- Task instructions -
Retype the lines of the listing exactly, from its first line through the line containing "What do you see at coordinates (904, 497)", including that line.

- Stored items -
•••••
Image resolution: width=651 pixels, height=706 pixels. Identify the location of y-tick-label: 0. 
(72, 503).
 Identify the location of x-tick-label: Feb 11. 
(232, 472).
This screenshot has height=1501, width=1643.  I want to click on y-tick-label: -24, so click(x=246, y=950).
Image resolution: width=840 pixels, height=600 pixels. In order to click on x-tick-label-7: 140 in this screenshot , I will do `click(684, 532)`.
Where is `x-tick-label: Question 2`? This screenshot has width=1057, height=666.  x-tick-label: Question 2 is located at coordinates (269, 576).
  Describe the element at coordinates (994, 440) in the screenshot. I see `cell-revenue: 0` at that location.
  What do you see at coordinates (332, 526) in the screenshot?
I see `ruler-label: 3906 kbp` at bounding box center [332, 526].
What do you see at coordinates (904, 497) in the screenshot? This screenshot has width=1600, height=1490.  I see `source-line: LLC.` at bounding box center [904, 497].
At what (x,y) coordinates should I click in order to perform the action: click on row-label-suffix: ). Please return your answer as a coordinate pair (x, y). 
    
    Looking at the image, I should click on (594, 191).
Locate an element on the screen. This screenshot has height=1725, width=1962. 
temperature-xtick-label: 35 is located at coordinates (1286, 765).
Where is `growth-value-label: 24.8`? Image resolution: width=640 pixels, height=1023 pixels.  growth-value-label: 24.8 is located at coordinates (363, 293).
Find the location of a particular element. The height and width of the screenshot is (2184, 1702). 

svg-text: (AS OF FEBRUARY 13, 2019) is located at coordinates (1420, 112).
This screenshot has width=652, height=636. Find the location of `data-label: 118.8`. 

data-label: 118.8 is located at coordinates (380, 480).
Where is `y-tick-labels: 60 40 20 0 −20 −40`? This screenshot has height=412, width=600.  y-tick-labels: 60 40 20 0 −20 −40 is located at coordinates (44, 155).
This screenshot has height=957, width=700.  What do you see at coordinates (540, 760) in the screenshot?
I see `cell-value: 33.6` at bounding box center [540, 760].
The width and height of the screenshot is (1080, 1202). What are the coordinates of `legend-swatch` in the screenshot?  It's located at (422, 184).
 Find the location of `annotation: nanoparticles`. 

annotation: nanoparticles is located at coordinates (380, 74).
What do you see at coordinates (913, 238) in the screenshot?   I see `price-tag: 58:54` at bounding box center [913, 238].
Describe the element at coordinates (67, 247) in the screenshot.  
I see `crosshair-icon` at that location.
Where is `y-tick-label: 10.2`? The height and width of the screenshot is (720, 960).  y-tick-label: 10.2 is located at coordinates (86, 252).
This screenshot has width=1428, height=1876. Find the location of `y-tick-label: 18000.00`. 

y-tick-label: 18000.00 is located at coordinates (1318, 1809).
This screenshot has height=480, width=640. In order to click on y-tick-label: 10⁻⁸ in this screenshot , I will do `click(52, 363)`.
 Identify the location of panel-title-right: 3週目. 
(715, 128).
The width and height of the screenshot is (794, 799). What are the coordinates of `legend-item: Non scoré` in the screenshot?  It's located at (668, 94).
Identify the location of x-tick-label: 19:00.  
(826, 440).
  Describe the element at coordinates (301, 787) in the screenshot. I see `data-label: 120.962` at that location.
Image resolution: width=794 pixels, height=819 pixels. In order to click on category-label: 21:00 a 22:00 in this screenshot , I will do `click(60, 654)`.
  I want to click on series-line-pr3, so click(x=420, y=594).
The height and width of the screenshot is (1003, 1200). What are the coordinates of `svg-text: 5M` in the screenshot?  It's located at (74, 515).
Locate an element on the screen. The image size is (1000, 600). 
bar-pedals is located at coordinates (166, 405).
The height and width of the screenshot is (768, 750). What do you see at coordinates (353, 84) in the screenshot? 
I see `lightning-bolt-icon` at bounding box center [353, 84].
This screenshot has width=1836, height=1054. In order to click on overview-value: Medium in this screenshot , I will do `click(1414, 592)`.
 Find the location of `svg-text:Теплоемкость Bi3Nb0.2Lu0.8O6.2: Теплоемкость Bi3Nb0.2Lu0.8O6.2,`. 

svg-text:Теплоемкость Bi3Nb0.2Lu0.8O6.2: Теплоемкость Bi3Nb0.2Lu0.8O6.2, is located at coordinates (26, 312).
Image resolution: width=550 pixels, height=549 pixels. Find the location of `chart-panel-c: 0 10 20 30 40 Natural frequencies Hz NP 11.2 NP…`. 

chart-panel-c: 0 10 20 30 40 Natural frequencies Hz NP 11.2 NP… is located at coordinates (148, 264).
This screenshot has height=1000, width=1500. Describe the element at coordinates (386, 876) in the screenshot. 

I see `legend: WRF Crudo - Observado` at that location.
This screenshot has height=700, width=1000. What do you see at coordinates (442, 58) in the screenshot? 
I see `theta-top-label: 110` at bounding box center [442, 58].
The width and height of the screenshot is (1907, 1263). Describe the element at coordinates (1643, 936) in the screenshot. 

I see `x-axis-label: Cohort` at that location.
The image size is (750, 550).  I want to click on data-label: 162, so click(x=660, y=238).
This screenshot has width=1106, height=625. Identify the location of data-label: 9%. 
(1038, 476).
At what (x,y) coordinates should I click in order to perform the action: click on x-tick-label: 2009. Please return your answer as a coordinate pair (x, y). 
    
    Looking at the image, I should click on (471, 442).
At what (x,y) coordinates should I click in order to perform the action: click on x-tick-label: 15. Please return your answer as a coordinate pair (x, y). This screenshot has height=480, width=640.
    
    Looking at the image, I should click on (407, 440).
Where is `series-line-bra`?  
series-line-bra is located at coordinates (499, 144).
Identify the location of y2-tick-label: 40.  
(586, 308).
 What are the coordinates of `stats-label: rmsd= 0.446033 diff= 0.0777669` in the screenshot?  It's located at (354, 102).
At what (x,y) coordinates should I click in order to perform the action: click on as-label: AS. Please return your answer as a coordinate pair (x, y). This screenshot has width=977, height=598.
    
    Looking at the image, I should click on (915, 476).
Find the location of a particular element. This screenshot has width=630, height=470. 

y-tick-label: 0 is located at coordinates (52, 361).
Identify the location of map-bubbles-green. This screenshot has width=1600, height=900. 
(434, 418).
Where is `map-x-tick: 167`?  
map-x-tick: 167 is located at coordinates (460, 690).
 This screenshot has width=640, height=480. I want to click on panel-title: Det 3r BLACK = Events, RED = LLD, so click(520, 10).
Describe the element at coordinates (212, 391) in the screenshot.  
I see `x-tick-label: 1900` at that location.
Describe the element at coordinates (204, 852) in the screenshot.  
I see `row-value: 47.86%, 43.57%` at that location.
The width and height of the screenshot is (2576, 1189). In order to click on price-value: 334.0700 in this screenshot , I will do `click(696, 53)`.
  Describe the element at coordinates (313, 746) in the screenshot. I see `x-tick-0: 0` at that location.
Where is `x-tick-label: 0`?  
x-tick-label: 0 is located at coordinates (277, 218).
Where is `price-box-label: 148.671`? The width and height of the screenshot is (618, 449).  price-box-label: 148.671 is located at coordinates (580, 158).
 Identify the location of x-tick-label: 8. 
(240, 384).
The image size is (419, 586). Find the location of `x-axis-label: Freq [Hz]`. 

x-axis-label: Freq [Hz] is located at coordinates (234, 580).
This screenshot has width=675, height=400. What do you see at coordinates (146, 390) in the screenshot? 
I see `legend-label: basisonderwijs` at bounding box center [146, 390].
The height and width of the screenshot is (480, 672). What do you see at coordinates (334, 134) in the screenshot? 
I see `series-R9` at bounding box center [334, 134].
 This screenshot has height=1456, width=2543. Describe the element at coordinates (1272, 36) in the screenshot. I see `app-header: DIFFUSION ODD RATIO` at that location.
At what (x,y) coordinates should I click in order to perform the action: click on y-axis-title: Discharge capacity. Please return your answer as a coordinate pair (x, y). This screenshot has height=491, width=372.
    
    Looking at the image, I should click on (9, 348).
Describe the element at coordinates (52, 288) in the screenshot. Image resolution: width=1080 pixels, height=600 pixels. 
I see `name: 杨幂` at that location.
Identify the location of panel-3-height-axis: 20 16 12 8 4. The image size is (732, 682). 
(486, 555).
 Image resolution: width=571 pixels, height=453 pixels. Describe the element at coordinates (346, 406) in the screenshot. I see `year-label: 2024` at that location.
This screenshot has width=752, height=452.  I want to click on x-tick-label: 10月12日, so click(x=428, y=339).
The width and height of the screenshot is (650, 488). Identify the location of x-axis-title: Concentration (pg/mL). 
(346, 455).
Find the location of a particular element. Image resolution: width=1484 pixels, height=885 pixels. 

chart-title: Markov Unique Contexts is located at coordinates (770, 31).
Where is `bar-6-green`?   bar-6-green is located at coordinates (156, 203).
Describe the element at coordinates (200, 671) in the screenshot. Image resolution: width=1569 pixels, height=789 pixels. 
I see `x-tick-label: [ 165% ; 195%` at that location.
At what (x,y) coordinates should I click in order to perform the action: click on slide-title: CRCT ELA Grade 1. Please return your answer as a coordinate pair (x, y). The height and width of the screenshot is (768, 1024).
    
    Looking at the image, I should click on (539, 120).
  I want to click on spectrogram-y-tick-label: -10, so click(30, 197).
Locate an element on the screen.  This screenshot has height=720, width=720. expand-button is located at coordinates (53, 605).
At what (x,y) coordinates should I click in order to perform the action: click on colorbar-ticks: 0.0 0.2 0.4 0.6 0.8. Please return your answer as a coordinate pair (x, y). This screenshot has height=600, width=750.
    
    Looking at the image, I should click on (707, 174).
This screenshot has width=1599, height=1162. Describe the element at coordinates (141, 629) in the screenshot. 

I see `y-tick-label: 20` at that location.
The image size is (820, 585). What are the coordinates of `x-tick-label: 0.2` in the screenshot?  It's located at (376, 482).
•••••
- Answer -
Image resolution: width=651 pixels, height=706 pixels. Identify the location of y-tick-label: 0. 
(72, 503).
 Identify the location of x-tick-label: Feb 11. 
(232, 472).
This screenshot has height=1501, width=1643.  I want to click on y-tick-label: -24, so click(x=246, y=950).
Image resolution: width=840 pixels, height=600 pixels. In order to click on x-tick-label-7: 140 in this screenshot , I will do `click(684, 532)`.
Where is `x-tick-label: Question 2`? This screenshot has width=1057, height=666.  x-tick-label: Question 2 is located at coordinates (269, 576).
  Describe the element at coordinates (994, 440) in the screenshot. I see `cell-revenue: 0` at that location.
  What do you see at coordinates (332, 526) in the screenshot?
I see `ruler-label: 3906 kbp` at bounding box center [332, 526].
What do you see at coordinates (904, 497) in the screenshot? This screenshot has width=1600, height=1490.  I see `source-line: LLC.` at bounding box center [904, 497].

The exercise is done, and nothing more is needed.